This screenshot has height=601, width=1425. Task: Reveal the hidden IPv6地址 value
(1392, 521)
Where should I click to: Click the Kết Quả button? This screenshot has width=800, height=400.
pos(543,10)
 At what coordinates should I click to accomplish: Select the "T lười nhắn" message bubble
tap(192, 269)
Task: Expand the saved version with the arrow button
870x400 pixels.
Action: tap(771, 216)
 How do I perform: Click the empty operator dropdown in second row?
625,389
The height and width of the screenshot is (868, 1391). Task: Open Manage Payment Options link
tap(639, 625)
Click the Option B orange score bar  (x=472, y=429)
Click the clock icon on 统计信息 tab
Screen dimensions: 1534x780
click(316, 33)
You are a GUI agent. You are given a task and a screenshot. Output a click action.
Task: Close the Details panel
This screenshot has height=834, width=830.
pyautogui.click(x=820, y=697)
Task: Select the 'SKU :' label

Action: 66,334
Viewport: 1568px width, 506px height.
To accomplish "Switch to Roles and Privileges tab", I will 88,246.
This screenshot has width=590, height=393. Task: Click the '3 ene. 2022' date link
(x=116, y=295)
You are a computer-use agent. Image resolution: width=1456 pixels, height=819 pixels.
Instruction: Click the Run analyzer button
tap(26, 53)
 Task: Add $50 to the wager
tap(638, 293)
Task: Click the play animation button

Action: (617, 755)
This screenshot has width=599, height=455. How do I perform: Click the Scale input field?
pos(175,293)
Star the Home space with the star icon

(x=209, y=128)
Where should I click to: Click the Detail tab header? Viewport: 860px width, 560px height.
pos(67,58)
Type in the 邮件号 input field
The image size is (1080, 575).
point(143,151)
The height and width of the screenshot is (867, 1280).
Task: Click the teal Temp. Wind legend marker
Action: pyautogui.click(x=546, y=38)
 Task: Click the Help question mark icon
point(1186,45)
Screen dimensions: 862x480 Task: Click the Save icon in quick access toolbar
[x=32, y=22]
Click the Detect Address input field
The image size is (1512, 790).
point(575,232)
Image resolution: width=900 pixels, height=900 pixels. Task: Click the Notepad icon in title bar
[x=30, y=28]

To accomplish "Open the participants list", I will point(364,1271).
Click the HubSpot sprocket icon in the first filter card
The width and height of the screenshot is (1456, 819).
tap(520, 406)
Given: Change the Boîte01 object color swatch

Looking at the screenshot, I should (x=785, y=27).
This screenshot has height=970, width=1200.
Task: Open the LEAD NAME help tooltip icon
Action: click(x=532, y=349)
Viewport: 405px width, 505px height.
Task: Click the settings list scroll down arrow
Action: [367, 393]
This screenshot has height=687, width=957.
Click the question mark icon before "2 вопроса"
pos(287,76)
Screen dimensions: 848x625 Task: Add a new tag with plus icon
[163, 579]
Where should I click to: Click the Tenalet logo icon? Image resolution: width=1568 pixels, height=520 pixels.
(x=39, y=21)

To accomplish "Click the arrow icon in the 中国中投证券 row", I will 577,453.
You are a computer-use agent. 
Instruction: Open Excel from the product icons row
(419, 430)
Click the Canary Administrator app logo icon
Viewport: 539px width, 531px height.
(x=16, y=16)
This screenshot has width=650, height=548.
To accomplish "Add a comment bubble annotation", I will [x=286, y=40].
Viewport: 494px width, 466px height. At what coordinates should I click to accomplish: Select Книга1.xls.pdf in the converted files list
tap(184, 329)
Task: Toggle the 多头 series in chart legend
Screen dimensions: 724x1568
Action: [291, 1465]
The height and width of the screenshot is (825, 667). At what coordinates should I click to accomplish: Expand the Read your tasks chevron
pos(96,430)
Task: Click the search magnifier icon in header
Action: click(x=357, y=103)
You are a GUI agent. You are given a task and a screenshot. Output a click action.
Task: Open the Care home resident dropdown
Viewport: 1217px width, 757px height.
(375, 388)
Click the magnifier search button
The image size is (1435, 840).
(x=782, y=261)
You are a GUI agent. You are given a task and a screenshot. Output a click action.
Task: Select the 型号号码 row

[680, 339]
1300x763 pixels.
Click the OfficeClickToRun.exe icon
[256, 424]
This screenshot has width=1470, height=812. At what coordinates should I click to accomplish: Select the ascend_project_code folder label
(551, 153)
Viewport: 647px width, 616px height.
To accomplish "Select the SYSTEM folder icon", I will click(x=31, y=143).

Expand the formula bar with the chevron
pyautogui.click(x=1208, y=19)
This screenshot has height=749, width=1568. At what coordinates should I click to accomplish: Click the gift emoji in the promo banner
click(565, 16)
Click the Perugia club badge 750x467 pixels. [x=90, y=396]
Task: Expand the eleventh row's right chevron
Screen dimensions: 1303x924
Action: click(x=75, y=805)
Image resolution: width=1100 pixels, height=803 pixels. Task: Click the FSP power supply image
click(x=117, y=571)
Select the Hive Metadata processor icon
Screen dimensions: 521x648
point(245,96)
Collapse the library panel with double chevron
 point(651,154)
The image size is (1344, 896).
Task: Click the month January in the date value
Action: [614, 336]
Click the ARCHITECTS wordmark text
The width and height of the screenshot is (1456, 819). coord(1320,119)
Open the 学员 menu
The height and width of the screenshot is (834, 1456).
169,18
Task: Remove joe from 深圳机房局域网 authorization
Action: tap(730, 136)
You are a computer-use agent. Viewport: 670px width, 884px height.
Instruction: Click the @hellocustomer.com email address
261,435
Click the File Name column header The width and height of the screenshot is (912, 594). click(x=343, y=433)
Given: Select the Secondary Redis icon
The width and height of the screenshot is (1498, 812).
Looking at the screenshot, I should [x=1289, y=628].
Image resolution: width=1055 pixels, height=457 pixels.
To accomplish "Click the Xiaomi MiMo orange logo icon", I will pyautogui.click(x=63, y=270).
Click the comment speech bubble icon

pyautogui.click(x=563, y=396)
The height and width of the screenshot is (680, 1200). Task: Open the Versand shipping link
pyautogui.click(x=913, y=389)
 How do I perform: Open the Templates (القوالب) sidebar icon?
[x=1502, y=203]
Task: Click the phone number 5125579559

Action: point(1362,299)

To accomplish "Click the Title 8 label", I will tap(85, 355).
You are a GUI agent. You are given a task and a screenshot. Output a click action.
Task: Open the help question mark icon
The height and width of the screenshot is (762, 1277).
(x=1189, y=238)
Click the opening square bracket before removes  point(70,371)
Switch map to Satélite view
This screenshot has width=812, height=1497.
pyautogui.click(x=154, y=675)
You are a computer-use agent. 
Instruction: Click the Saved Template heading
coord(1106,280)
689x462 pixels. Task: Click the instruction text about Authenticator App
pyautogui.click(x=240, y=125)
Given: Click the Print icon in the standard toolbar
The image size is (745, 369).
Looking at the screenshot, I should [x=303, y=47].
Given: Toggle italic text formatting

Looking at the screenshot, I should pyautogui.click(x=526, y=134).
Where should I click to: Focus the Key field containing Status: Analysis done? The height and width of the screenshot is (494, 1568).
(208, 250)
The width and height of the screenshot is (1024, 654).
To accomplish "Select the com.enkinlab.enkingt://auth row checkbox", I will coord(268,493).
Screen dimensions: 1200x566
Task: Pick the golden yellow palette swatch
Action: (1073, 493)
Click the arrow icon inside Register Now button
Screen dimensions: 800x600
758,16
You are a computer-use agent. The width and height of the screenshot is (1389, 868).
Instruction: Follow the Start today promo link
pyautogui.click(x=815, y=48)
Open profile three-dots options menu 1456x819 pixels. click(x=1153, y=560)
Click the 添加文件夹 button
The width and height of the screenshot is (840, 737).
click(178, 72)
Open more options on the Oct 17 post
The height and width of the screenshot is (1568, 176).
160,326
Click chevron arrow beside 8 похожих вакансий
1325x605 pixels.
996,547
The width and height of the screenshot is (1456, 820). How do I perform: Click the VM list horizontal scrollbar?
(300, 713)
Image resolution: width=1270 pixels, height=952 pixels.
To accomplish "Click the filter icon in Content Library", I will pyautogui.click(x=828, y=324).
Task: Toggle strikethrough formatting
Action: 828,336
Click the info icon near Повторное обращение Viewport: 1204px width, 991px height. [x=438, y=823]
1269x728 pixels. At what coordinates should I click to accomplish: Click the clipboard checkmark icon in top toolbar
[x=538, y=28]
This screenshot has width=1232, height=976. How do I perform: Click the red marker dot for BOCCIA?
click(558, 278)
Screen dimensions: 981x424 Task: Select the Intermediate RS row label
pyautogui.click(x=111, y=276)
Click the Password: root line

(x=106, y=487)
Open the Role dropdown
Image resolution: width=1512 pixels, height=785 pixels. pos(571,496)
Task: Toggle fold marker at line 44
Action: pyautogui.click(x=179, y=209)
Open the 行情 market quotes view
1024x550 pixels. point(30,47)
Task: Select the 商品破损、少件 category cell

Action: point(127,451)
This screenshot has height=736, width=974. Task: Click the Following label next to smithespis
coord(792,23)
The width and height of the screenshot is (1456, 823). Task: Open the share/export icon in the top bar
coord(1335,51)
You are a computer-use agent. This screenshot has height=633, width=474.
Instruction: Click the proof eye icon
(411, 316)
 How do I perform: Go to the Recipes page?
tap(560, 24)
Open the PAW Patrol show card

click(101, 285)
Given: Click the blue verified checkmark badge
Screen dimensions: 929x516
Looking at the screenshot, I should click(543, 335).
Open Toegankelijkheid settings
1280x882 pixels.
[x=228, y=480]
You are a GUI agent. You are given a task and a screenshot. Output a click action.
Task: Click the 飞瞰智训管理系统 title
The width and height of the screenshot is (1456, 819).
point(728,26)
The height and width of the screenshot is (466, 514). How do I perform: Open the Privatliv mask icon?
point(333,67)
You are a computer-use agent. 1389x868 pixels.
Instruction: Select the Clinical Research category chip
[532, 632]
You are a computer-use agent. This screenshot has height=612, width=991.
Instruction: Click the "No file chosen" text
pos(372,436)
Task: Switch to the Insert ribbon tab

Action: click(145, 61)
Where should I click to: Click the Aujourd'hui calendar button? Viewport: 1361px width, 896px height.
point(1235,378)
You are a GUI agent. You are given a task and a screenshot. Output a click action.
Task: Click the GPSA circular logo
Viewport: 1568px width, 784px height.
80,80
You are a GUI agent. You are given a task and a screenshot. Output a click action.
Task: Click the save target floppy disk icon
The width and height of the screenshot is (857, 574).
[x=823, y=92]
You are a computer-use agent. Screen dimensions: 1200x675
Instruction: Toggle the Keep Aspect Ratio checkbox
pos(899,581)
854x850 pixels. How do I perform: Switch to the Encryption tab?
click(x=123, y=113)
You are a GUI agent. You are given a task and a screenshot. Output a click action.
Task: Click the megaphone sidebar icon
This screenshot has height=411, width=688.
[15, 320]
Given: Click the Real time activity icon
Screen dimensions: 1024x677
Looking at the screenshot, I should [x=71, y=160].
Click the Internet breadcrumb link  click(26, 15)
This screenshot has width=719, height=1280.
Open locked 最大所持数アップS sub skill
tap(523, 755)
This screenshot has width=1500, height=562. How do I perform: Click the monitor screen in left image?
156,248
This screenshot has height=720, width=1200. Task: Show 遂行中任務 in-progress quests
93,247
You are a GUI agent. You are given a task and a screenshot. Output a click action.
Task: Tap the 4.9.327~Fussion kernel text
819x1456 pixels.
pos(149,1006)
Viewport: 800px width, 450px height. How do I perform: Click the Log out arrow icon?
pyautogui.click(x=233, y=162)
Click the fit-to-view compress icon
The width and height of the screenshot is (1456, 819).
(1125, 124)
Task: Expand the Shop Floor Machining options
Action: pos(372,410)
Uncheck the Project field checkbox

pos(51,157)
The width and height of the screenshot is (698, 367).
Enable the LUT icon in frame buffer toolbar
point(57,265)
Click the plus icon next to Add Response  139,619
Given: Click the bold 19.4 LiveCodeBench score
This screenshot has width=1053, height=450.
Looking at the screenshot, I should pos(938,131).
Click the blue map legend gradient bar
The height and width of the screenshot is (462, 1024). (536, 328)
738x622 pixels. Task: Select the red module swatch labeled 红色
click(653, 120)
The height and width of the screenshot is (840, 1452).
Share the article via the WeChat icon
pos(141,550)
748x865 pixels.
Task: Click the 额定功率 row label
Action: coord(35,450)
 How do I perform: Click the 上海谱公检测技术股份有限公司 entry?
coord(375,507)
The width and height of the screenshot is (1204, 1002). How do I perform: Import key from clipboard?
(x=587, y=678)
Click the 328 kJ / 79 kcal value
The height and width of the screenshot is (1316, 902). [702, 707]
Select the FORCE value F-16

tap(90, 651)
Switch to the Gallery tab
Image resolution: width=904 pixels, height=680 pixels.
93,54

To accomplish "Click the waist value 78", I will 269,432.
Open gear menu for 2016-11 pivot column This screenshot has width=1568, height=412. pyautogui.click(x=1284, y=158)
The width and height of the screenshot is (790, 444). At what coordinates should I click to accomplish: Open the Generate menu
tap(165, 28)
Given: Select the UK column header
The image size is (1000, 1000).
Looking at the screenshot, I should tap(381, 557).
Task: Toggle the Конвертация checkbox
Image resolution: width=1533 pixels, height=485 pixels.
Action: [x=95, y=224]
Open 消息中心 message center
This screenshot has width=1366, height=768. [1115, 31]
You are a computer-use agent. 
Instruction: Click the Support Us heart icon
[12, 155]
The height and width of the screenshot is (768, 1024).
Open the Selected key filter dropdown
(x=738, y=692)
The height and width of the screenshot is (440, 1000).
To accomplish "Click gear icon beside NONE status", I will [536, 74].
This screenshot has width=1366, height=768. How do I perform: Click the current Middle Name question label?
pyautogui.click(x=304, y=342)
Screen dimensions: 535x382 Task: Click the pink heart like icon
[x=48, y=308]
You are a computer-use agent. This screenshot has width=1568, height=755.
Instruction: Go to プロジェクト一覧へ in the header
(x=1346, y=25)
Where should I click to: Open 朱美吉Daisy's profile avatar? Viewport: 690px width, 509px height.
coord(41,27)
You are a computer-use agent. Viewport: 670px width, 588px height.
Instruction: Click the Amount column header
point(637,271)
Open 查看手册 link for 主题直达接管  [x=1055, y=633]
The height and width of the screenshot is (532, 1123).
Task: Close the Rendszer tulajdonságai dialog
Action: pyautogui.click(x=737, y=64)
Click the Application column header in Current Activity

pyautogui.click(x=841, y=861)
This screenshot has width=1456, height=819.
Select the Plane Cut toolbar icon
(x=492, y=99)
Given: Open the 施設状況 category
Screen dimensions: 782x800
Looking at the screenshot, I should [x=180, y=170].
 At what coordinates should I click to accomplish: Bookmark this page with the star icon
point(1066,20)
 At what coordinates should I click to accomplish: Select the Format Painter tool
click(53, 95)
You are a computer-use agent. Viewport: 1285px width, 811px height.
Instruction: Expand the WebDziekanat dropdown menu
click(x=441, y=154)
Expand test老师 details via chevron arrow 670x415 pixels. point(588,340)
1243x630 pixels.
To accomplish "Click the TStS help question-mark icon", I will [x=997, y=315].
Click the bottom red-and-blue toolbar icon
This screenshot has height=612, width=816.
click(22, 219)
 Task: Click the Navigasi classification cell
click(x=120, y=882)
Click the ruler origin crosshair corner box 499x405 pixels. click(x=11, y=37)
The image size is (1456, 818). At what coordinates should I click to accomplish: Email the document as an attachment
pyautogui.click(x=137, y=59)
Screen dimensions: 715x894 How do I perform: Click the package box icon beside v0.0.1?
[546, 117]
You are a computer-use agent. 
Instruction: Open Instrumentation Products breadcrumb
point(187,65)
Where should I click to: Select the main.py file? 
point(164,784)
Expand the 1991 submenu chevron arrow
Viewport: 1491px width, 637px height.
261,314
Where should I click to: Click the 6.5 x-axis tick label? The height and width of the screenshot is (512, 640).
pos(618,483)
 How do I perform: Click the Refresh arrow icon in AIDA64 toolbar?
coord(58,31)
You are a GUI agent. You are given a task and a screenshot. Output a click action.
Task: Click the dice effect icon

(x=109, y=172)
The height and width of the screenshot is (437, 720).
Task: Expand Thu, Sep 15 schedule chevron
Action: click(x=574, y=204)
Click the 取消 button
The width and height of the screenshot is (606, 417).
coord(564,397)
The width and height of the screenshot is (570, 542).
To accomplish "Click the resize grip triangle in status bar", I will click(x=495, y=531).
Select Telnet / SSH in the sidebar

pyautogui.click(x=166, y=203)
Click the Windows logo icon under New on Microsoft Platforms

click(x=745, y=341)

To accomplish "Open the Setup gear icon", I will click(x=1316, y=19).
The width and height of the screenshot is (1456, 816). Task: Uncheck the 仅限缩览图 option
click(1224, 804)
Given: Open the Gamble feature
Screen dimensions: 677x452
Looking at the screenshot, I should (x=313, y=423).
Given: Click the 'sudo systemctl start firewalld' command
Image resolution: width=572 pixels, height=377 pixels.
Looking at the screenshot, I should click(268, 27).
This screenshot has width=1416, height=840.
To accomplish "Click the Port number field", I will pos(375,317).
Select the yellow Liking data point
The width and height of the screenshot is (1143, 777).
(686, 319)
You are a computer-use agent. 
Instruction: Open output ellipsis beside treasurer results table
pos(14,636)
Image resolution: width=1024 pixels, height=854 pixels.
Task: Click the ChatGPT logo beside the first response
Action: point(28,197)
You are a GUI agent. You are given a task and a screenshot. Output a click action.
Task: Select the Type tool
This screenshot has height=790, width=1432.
--------------------
> _Objective_:
Put the stretch of data from the line containing "Click the ARCHITECTS wordmark text" through the line containing "Click the File" into a Markdown table. Use a Row column for the row number and an Entry column for the line, and leave out blank lines.

> _Solution_:
| Row | Entry |
|---|---|
| 1 | Click the ARCHITECTS wordmark text |
| 2 | The width and height of the screenshot is (1456, 819). coord(1320,119) |
| 3 | Open the 学员 menu |
| 4 | The height and width of the screenshot is (834, 1456). |
| 5 | 169,18 |
| 6 | Task: Remove joe from 深圳机房局域网 authorization |
| 7 | Action: tap(730, 136) |
| 8 | You are a computer-use agent. Viewport: 670px width, 884px height. |
| 9 | Instruction: Click the @hellocustomer.com email address |
| 10 | 261,435 |
| 11 | Click the File Name column header The width and height of the screenshot is (912, 594). click(x=343, y=433) |